1. Context
In modern software organizations, QA engineers and developers operate under increasing pressure to ship faster, maintain high quality, and reduce regression risk. However, the tools and workflows supporting bug reporting and debugging have not evolved at the same pace as development methodologies like Continuous Delivery, feature flags, multi-environment testing, and parallel sprint teams.
QA teams still rely heavily on:
Screenshots
Manual screen recordings
Browser DevTools
Slack messages
Handwritten reproduction steps
Spreadsheets
Incomplete Jira tickets
Developers, on the other hand, pull together fragmented information across:
Console logs
Network traces
Local environment setups
Remote environment differences
Slack DMs
Incomplete bug reports
This results in time wasted, slow development cycles, dropped quality, miscommunication, and friction across teams.

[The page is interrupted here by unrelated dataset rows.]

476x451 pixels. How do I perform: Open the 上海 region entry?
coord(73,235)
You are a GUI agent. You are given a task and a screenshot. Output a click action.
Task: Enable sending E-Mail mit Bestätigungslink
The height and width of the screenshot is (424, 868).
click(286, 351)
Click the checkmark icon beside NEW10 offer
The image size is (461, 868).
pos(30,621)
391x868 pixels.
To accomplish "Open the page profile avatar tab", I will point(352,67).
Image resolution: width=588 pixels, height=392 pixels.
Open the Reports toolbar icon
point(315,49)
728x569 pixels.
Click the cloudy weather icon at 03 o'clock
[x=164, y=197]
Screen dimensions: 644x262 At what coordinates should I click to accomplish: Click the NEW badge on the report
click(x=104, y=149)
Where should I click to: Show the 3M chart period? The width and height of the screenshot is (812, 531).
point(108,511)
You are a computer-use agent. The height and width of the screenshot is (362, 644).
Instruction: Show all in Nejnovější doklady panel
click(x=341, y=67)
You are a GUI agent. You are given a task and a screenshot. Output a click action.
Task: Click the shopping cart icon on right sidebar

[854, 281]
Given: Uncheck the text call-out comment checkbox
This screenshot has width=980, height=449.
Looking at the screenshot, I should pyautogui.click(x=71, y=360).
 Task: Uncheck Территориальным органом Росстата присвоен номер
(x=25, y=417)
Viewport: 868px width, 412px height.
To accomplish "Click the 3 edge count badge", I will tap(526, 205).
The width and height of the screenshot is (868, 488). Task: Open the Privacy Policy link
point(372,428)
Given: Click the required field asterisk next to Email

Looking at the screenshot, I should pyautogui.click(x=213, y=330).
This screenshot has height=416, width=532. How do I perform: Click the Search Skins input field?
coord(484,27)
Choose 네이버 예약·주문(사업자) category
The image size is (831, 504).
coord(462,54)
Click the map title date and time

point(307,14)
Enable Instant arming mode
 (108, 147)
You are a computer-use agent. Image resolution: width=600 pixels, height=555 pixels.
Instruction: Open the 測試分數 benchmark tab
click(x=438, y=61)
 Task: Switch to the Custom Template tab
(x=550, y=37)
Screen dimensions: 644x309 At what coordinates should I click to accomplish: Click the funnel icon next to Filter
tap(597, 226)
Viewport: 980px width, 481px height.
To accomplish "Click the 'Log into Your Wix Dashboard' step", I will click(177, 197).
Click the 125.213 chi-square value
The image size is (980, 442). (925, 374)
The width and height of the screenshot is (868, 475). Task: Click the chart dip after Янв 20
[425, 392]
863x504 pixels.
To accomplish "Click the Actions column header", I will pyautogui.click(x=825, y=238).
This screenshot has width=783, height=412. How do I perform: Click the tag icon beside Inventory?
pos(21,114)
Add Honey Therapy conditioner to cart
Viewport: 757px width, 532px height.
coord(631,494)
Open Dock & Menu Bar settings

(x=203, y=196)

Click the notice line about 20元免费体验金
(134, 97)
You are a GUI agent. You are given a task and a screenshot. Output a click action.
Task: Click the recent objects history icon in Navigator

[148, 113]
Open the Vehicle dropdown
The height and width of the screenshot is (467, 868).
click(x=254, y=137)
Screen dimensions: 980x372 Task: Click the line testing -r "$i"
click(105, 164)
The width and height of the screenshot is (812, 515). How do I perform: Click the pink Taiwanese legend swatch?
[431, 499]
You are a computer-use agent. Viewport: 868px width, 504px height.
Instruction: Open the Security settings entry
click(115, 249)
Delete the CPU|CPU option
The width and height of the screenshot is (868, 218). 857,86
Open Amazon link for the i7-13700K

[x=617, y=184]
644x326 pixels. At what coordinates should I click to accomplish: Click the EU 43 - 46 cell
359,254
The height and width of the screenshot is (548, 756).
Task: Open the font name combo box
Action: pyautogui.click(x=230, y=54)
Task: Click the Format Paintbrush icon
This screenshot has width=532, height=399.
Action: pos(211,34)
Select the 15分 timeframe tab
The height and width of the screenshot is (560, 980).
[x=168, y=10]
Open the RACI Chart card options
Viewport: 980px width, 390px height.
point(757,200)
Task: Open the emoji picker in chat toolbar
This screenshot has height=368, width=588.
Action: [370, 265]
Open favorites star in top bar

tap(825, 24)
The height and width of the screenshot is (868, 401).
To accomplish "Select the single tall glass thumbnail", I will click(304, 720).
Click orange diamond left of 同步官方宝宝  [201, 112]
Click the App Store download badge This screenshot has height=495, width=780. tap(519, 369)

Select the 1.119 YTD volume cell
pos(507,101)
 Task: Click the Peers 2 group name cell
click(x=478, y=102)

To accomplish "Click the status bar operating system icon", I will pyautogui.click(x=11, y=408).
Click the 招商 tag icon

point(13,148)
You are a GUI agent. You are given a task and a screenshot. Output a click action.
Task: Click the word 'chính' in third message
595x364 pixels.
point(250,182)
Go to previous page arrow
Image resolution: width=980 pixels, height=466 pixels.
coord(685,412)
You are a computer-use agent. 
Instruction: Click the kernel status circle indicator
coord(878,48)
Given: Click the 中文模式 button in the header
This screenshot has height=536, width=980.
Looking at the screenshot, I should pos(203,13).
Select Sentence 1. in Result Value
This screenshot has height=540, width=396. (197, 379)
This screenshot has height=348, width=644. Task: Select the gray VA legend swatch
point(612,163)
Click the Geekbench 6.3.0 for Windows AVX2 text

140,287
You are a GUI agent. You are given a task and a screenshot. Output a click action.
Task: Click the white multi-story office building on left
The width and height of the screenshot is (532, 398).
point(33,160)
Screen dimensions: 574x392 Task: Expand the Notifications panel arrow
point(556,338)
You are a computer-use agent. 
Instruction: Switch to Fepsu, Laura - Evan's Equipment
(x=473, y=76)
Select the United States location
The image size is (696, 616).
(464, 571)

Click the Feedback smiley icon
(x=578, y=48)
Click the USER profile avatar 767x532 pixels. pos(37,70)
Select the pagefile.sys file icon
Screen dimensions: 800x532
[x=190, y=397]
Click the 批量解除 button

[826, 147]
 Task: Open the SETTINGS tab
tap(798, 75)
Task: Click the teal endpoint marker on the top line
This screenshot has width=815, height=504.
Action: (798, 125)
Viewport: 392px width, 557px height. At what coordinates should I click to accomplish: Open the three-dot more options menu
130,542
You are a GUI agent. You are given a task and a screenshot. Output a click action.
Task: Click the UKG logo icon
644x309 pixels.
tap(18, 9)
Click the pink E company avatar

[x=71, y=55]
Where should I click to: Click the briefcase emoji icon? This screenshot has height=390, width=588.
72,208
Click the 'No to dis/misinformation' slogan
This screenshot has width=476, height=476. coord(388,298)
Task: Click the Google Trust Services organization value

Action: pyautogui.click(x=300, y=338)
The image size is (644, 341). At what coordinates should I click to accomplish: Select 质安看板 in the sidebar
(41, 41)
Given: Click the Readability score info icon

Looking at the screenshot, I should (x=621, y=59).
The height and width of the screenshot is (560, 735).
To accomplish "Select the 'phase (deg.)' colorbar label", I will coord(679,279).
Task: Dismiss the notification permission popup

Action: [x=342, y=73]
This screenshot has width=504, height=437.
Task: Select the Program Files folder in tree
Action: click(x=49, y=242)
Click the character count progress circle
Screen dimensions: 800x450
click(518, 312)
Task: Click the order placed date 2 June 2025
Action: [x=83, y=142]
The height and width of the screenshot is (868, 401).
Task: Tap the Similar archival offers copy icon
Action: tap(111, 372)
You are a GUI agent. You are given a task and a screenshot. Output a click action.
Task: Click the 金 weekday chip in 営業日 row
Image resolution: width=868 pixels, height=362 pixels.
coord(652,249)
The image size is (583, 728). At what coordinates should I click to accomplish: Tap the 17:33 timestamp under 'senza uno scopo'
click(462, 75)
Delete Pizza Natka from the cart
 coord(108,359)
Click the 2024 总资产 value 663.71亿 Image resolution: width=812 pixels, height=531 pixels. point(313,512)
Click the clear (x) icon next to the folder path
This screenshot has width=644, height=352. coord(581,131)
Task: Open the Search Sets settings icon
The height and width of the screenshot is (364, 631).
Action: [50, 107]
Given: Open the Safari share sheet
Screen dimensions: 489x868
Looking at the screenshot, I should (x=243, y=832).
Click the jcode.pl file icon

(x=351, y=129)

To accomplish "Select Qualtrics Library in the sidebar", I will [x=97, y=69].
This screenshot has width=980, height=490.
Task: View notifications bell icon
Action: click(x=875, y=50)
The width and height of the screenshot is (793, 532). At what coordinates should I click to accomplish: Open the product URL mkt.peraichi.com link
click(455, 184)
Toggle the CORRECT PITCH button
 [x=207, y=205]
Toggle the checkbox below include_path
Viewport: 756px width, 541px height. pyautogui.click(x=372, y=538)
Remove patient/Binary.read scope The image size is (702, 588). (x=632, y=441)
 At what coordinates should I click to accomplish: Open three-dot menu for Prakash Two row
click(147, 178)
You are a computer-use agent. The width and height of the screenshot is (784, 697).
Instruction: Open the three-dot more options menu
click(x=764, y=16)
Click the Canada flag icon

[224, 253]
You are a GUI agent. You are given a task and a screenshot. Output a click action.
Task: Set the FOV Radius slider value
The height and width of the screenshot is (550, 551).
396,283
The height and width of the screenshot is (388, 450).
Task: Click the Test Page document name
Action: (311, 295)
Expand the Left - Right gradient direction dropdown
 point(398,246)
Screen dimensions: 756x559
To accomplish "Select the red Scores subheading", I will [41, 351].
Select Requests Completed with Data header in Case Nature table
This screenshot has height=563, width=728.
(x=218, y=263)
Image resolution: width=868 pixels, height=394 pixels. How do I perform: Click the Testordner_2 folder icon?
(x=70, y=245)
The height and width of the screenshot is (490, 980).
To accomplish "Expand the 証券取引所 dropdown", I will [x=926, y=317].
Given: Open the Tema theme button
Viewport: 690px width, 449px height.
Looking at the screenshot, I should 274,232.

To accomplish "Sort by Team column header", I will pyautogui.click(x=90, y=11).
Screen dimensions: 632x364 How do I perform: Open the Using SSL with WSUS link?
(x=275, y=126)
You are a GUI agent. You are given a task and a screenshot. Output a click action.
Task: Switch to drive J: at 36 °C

The gap is clear: while tech has evolved, bug reporting has not.
2. Brief
The assignment was to design a web application that allows QA engineers and developers to capture, report, reproduce, and resolve bugs efficiently, with minimal manual effort and maximum technical clarity.
The solution must:
Integrate with Jira, Trello, Asana
Improve QA speed
Improve developer debugging experience
Reduce communication overhead
Capture complete context automatically
Fit naturally into existing workflows
Be scalable, modern, and intuitive
The output expected: research → insights → IA → flows → wireframes → high-fidelity design → prototype → impact.
3. Design Process
I followed a modified Double Diamond + Product Thinking approach.
Discover
Competitive analysis
Domain understanding (QA workflows, developer debugging workflows)
User interviews
Process observation
Pain analysis
Define
Key insights
Problem reframing
Personas
Current journey mapping
Task identification
Opportunity mapping
Ideate
Concept sketches
Whiteboarding
Explorations: modals vs right-panel, auto-capture strategies, reproduction flows
Multiple approaches evaluated
Design
Information architecture
Low-fidelity wireframes
Mid-fidelity layouts
High-fidelity SaaS UI using Linear/Vercel/Notion aesthetics
Motion and interaction pattern design
Validate
Usability testing with QA + developers
Revisions to layout hierarchy
Improved clarity in bug detail view
Updates to capture modal UX
Deliver
Final prototype
Design system foundation
Case study narrative
4. Background
For decades, QA teams have relied on a variety of disjointed tools:
Browser-based testing (physical devices or cloud)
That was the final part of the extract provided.